だが……人間はそんな残酷な平等を優しい不平等にできる力がある。力がある者が弱い誰かを助け、その人がまた自分より弱い誰かを助けるきっかけになってまた誰かを……こうして繋がる不平等が降りかかる不幸や理不尽の災厄を跳ねのけられるかもしれない世界を作り上げていく」


 アルムの周りでとぐろを巻いていた百足が動く。

 夜闇すら照らす黒い光沢に輝きながら、ジャルザンに飛び掛かった。


「ぎゃぁああああああああああああ!!? ひっ――ゃああああじゃあああ!?」


 言葉にならない悲鳴が夜に響く。

 かちかちかちと警告音を鳴らしていた百足の顎はギロチンのようにジャルザンの足をいとも簡単に食い千切った。

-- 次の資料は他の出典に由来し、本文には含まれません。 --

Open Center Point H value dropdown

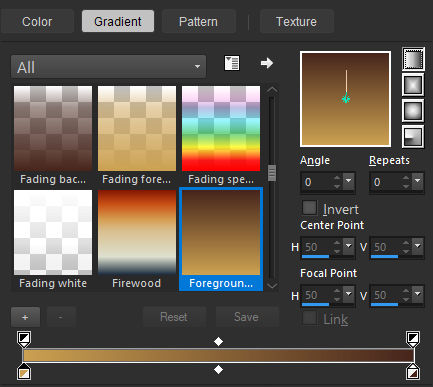coord(349,246)
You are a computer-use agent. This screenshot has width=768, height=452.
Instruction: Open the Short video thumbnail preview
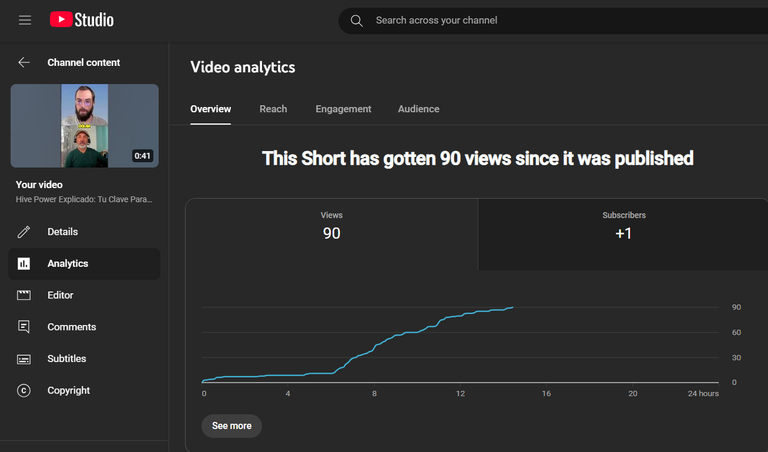pyautogui.click(x=84, y=126)
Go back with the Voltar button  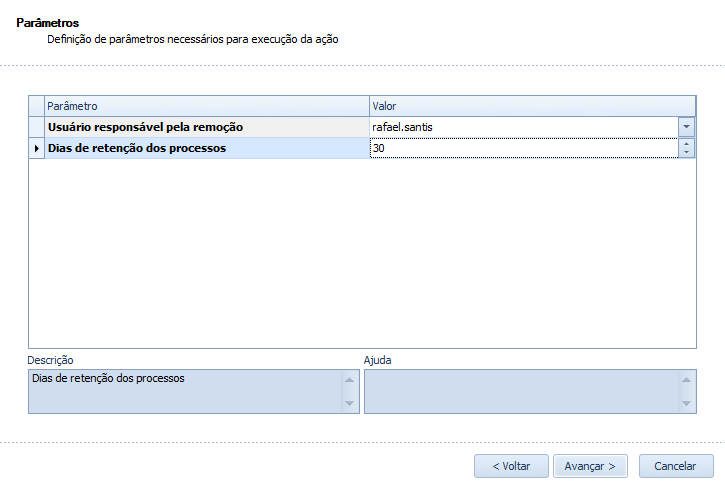tap(511, 466)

 脳天まで貫くような痛み。よだれに涙、血に尿と上から下から体液を撒き散らしながらジャルザンはその場から逃れようと体を這わせる。


「ひっ――!」


 逃げようとしたジャルザンの顔の前に巨大な百足の顔がぬっと現れる。

 虫の表情などわかるわけがない。それでも、かちかちと鳴るその顎はまるで自分を笑っているようだった。

 事実、百足はジャルザンの頭をそのまま食らおうとはせず……今度はジャルザンの左腕に食らいつく。


「だあああああああ!? ぇあああ!? うぎ……おええええええ!!」


 顎によってねじ切られた足、潰れた左腕。残った右腕を必死に動かすが一メートルも進まない。

 麻痺してくれない痛覚と何故か気絶できない地獄。まるで魔法が意思を持って壊しているかのような。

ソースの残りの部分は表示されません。